Matching of Japanese Listening Test Dialogues and Anime Scene Dialogues based on Zero-shot Attribute Classification

KES2024_NI_ver4-1

Information

論文タイトル:Matching of Japanese Listening Test Dialogues and Anime Scene Dialogues based on Zero-shot Attribute Classification

著者:Yangdi Ni, Junjie Shan, and Yoko Nishihara

概要:Zero-shot classification methods do not require extra training processes, but their classification effectiveness differs from the input label set expected to be classified. This paper proposes a method to find label sets with the best classification effectiveness and classify and match dialogues with them by zero-shot classification methods. We investigated two classification methods in this paper: (1) text embedding-based cosine similarity and (2) end-to-end pre-trained zero-shot model. We collected 250 listening test dialogues from each level of the past Japanese Language Proficiency Test (JLPT) and manually classified them by three attributes: (1) dialogue location, (2) speaker’s relationship, and (3) dialogue style. We used these listening test dialogues to test the effectiveness of zero-shot classification under different input label sets. After comparing 212 label sets by RMSE (Root Mean Square Error), we identified seven label sets with the best classification effectiveness. In the evaluation experiment, 314,930 anime scenes were classified with the seven label sets.

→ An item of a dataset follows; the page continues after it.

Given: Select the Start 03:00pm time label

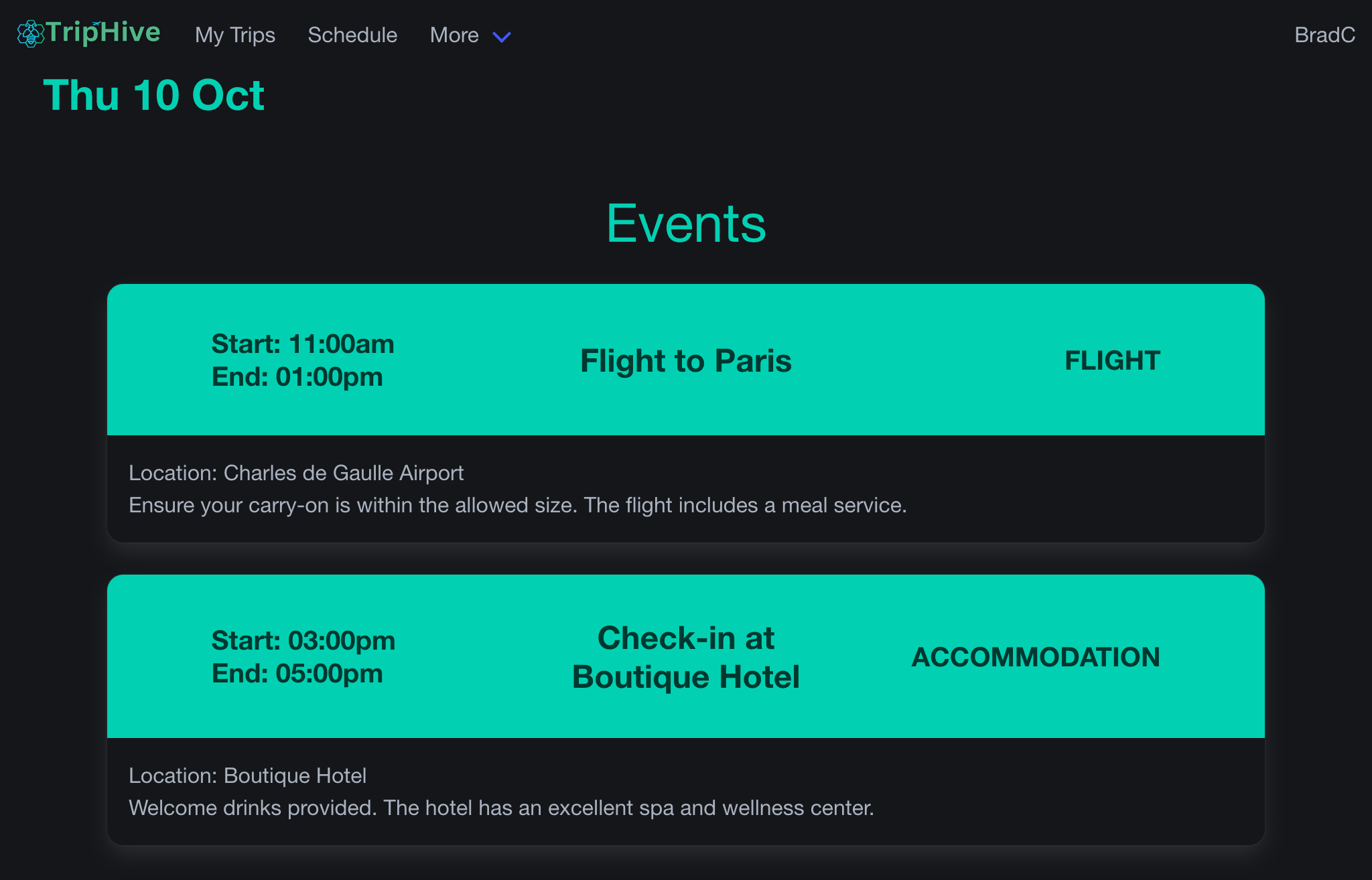Looking at the screenshot, I should pyautogui.click(x=303, y=641).
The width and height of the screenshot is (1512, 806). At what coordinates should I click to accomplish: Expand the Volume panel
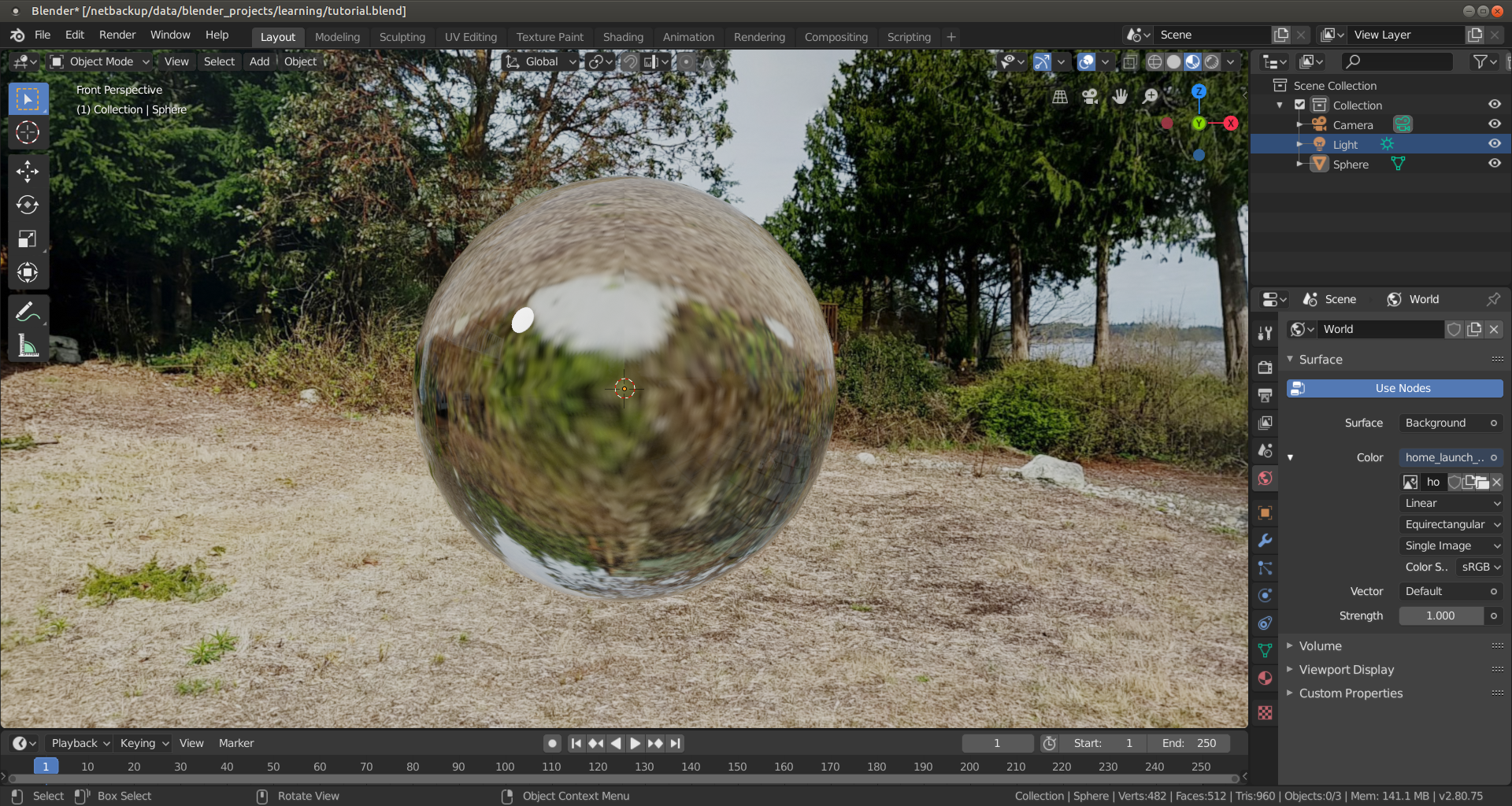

We matched anime dialogue scenes and past listening test dialogues with their label under different zero-shot classification methods and different numbers of attributes. We calculated the word cover rate and the text similarity between matched anime dialogue scenes and listening dialogues. The result shows that, compared with the random-sampling baseline, the proposed method using text embedding-based cosine similarity can reduce the number of anime scene candidates to 18.7% and result in a 0.82% increase in word cover rate and a 0.0285 increase in text similarity. In contrast, the end-to-end zero-shot model could reduce anime scene candidates to 15.2% and increase the word cover rate and text similarity with 2.13% and 0.0054, respectively.

書誌情報:KES2024

発表日:2024年9月11日